In contrast to the conserved backbones, the bla_CTX−M−55-containing MRRs of the five plasmids analyzed in our study were heterogeneous. The acquisition or deletion of resistance determinants mediated mobile genetic elements, and recombination predominantly contributed to heterogeneity [21]. In addition, the genetic environment of bla_CTX-M-55 in the plasmid analyzed here is similar to those reported from different countries (Figure 1, Figures S1 and S2), suggesting that this genetic environment was conducive to the transmission of genes carrying multiple ARGs, including the bla_CTX-M-55 gene.
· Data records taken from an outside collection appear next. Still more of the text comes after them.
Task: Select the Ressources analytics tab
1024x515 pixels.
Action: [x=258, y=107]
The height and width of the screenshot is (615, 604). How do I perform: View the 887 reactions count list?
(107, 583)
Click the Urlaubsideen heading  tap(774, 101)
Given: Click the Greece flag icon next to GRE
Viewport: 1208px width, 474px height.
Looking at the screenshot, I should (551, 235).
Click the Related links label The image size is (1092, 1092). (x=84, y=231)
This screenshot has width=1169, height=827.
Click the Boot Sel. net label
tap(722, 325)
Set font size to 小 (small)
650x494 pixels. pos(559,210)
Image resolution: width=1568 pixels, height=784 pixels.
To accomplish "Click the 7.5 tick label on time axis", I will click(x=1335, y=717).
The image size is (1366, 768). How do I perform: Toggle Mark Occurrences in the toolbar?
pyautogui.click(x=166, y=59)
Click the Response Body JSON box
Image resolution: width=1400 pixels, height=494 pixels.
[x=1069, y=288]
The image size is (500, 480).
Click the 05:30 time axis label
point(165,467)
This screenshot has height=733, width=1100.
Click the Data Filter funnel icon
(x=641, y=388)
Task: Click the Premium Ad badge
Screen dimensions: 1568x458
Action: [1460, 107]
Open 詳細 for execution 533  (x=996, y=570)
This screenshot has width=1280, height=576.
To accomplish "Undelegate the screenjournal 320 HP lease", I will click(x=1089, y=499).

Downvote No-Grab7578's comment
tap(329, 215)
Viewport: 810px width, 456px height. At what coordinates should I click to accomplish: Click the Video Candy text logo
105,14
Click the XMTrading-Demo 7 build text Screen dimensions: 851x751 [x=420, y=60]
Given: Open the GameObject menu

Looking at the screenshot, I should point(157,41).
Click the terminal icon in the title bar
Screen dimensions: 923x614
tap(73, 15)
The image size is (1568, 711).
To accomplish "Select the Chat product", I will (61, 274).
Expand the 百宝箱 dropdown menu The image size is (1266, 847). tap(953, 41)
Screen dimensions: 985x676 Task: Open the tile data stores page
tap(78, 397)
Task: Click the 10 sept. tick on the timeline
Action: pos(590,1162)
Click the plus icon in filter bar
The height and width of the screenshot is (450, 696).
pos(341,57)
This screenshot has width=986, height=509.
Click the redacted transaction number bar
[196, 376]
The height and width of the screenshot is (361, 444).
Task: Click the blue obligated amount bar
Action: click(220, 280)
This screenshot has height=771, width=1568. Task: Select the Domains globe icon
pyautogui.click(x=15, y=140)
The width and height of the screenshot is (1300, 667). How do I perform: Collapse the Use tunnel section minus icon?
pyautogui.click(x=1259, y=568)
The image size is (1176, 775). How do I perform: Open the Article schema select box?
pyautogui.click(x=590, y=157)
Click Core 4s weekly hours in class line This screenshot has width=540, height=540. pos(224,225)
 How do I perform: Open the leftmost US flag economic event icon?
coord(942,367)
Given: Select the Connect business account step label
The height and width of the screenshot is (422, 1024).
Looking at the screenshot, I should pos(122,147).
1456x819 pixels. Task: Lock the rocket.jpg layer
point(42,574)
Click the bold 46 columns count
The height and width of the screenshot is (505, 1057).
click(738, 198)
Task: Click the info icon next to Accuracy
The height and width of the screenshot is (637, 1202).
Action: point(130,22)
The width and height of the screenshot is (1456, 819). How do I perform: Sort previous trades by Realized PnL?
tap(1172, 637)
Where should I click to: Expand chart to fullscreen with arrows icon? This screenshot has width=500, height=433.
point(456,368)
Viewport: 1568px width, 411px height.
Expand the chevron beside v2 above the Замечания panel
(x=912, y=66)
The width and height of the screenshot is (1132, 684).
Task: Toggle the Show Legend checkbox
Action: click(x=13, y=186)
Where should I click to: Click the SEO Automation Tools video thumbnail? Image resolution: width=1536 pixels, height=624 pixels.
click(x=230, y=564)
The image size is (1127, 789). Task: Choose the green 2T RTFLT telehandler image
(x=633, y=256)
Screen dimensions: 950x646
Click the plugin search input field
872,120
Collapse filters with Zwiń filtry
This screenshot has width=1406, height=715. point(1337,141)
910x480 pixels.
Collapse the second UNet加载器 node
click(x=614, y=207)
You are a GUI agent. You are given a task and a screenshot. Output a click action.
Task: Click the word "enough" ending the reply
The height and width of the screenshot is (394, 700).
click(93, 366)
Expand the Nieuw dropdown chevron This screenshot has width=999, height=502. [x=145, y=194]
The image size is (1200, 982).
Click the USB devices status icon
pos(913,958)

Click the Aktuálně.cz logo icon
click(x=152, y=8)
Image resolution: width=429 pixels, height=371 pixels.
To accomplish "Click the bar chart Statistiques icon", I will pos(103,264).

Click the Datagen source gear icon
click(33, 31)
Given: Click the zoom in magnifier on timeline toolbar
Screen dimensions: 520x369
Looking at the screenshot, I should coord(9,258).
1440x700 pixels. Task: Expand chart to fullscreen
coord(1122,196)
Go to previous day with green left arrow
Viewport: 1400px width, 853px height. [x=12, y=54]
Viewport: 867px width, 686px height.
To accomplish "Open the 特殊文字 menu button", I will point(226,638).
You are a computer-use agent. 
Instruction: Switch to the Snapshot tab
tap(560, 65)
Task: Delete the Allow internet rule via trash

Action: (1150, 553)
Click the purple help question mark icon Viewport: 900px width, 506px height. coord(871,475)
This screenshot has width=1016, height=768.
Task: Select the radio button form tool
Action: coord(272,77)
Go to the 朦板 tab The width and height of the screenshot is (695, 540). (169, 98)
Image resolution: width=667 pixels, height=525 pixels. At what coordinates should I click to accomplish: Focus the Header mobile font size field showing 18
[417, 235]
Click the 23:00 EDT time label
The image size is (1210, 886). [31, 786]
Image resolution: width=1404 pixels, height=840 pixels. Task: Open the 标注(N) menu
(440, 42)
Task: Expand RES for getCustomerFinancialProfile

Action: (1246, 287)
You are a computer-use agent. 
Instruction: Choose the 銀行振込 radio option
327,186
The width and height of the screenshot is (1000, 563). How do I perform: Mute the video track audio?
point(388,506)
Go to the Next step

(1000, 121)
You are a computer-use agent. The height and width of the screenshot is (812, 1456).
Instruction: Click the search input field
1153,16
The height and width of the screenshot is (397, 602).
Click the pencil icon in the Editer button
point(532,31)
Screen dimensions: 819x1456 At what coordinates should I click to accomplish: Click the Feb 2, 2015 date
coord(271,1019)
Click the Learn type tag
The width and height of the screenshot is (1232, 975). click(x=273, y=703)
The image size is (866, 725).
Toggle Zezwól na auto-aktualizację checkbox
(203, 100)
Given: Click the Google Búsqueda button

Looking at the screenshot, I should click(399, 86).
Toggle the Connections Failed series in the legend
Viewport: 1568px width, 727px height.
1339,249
From the observations in this study, bla_CTX-M-55 is localized on the IncHI2-type plasmids. IncHI2, along with IncI1, IncF, and IncA/C2 type plasmids, are commonly considered the main epidemic plasmids carrying bla_CTX-M-55 for transmission [10,49]. The IncHI2-type plasmid on the XJ5.2 strain carrying bla_CTX-M-55 remained a genetically stable plasmid under continuous culture without any antibiotic selection pressure for 15 consecutive days (with a retention of 100%) (Figure 4), which contributed to horizontal spreading of the plasmid. These results suggest that the diverse and flexible spread of the bla_CTX-M-55 resistance gene is related to heterogeneous MRR and a special type of plasmid, IncHI2.

5. Conclusions

Five strains carrying CTX-M-55 have been isolated from the Chinese provinces of Xinjiang and Gansu. The genetic context of the bla_CTX-M-55 resistance gene was examined using the Illumina and PacBio platforms. IS26-mediated transposons were identified using WGS analysis and reverse PCR method in E. coli isolated from beef and dairy cattle in China, suggesting a potential for transmission along animal lines to humans. Five plasmids carrying bla_CTX-M-55 also show some features of transfer capability and a relative stability. The cotransmission and prevalence of bla_CTX-M-55 with other MDR resistance genes on epidemic plasmids require enhanced monitoring and control.